##### Data records

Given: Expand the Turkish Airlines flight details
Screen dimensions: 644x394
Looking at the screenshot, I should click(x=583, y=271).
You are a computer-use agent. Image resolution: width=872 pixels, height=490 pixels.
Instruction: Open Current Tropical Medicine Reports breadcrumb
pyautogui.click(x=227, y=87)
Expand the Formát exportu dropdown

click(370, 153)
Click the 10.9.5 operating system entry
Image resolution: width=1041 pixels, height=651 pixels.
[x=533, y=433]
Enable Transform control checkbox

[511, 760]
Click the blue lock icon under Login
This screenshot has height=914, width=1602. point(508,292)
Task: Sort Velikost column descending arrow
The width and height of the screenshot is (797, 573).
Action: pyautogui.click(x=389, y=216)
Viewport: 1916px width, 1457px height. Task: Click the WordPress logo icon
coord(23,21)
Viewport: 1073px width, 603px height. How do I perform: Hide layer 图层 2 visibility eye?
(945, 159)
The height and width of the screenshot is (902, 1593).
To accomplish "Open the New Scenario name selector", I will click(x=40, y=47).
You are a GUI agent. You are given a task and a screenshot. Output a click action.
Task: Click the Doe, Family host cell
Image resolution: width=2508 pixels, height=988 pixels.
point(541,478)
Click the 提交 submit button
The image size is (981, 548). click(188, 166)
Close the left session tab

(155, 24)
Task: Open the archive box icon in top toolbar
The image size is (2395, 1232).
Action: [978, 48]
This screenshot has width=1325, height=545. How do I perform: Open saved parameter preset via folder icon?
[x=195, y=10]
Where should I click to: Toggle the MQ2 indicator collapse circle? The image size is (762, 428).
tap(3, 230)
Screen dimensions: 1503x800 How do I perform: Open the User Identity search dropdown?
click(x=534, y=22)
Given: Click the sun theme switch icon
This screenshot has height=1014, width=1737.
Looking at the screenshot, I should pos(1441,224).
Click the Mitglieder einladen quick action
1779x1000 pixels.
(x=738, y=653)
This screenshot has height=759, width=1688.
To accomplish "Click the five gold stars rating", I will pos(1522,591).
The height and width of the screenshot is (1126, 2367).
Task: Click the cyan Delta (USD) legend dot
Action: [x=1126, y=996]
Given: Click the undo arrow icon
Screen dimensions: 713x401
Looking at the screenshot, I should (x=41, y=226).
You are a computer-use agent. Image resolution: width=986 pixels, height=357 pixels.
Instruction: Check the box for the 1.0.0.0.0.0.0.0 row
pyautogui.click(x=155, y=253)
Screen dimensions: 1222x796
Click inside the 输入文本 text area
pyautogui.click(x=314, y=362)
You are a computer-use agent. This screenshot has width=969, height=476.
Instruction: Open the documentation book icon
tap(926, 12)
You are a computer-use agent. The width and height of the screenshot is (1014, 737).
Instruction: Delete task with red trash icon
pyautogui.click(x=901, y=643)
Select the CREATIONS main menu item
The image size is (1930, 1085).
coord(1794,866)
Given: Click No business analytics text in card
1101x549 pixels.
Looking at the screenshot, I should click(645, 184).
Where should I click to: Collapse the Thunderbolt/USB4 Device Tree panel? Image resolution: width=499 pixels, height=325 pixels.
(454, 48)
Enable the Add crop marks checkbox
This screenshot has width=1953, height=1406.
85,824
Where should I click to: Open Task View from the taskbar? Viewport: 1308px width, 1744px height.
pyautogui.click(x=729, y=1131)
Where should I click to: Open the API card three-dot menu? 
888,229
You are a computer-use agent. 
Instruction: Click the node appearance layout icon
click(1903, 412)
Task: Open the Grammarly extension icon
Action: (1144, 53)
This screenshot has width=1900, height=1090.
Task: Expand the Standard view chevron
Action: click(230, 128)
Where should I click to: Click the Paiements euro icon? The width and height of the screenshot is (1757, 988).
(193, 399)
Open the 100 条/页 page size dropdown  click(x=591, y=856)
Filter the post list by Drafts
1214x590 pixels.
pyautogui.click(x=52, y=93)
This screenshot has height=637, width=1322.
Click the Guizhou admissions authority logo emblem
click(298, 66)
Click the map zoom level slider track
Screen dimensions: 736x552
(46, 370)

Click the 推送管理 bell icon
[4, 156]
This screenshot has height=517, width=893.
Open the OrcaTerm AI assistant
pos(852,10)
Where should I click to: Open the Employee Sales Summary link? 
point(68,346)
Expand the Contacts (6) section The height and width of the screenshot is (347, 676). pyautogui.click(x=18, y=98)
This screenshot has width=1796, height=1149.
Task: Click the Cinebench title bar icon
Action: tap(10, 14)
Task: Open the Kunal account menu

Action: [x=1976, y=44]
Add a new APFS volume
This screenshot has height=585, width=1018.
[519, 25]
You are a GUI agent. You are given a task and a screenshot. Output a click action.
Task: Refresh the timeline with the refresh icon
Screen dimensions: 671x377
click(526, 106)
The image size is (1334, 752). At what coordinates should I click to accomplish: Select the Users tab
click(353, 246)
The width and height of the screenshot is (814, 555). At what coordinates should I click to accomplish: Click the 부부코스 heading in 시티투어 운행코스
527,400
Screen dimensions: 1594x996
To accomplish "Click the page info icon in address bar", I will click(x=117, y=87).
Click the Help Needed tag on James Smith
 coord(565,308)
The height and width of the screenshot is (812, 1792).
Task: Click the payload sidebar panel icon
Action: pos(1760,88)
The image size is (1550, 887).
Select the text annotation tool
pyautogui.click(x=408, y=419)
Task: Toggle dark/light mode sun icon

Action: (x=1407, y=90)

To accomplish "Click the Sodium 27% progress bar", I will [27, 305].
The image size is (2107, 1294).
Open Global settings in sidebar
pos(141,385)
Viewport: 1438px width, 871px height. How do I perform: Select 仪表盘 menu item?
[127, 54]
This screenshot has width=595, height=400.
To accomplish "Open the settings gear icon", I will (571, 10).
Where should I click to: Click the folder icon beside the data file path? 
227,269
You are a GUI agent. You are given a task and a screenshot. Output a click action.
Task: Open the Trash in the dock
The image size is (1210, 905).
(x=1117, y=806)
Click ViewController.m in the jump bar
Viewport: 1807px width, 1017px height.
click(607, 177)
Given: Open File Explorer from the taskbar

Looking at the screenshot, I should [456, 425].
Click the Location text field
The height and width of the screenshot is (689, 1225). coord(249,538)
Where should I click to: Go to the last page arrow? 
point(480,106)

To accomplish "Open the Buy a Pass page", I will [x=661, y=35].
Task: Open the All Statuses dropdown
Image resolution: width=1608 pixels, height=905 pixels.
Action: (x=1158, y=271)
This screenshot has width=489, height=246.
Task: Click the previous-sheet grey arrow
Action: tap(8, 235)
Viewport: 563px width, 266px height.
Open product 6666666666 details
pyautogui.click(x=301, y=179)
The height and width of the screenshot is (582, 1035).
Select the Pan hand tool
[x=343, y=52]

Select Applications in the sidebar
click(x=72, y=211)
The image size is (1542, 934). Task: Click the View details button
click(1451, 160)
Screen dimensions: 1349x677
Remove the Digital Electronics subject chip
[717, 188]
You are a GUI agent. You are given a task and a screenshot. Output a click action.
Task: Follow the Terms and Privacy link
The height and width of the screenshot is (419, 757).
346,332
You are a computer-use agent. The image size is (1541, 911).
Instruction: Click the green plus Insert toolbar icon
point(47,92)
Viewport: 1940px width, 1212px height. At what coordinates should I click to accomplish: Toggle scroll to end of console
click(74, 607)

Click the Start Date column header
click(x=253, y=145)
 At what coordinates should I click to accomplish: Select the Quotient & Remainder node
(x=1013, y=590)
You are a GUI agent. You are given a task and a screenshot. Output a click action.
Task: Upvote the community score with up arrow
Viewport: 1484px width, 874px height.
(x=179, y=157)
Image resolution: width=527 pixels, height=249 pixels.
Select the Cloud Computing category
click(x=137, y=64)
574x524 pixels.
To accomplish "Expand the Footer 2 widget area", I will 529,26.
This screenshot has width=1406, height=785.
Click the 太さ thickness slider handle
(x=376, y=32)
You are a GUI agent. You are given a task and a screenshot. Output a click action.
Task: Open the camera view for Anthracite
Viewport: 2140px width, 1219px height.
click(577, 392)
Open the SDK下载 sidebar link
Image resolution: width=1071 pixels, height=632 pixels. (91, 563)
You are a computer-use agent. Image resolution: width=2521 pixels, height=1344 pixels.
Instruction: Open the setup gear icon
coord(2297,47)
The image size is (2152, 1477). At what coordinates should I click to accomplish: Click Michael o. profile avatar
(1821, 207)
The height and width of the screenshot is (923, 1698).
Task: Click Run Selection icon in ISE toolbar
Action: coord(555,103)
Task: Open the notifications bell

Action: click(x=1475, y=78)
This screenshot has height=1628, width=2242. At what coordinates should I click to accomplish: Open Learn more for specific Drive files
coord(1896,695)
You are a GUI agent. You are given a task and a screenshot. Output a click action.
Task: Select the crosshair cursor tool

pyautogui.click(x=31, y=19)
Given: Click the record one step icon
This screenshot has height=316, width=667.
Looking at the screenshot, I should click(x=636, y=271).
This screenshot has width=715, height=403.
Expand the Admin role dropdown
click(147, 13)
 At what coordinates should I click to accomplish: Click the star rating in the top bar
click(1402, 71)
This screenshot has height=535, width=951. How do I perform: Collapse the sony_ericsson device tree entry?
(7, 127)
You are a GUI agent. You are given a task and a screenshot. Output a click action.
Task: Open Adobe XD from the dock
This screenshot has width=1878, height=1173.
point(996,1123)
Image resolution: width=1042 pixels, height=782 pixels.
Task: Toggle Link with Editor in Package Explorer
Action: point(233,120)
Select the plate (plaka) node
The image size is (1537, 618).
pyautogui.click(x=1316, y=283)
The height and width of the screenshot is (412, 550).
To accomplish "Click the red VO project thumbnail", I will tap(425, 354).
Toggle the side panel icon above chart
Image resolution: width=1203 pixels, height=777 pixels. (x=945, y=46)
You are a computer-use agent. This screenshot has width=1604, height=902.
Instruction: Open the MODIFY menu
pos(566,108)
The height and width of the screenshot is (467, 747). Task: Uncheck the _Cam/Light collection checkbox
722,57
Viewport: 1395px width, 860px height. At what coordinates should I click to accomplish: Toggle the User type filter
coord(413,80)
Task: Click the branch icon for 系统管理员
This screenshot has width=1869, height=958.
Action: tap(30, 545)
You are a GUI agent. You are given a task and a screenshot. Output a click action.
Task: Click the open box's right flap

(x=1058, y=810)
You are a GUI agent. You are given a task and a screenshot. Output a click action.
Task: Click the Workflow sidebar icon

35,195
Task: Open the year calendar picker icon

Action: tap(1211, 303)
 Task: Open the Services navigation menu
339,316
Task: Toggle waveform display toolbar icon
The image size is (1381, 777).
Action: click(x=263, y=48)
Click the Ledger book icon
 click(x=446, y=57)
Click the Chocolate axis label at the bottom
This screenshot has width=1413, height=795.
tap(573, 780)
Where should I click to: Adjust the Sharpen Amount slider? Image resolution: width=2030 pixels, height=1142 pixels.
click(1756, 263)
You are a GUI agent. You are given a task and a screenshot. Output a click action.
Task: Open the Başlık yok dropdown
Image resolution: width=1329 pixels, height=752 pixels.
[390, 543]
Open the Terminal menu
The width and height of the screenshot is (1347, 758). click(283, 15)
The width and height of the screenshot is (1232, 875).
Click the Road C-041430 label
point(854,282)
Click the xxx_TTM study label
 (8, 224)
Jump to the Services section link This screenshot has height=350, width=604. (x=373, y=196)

##########

Exercise details: Report each line of the material above where the word "computer" appears.

Solved exercise:
You are a computer-use agent. Image resolution: width=872 pixels, height=490 pixels.
You are a computer-use agent. Image resolution: width=986 pixels, height=357 pixels.
You are a computer-use agent. This screenshot has width=969, height=476.
You are a computer-use agent. The width and height of the screenshot is (1014, 737).
You are a computer-use agent. 
You are a computer-use agent. The image size is (1541, 911).
You are a computer-use agent. Image resolution: width=2521 pixels, height=1344 pixels.
You are a computer-use agent. This screenshot has width=1604, height=902.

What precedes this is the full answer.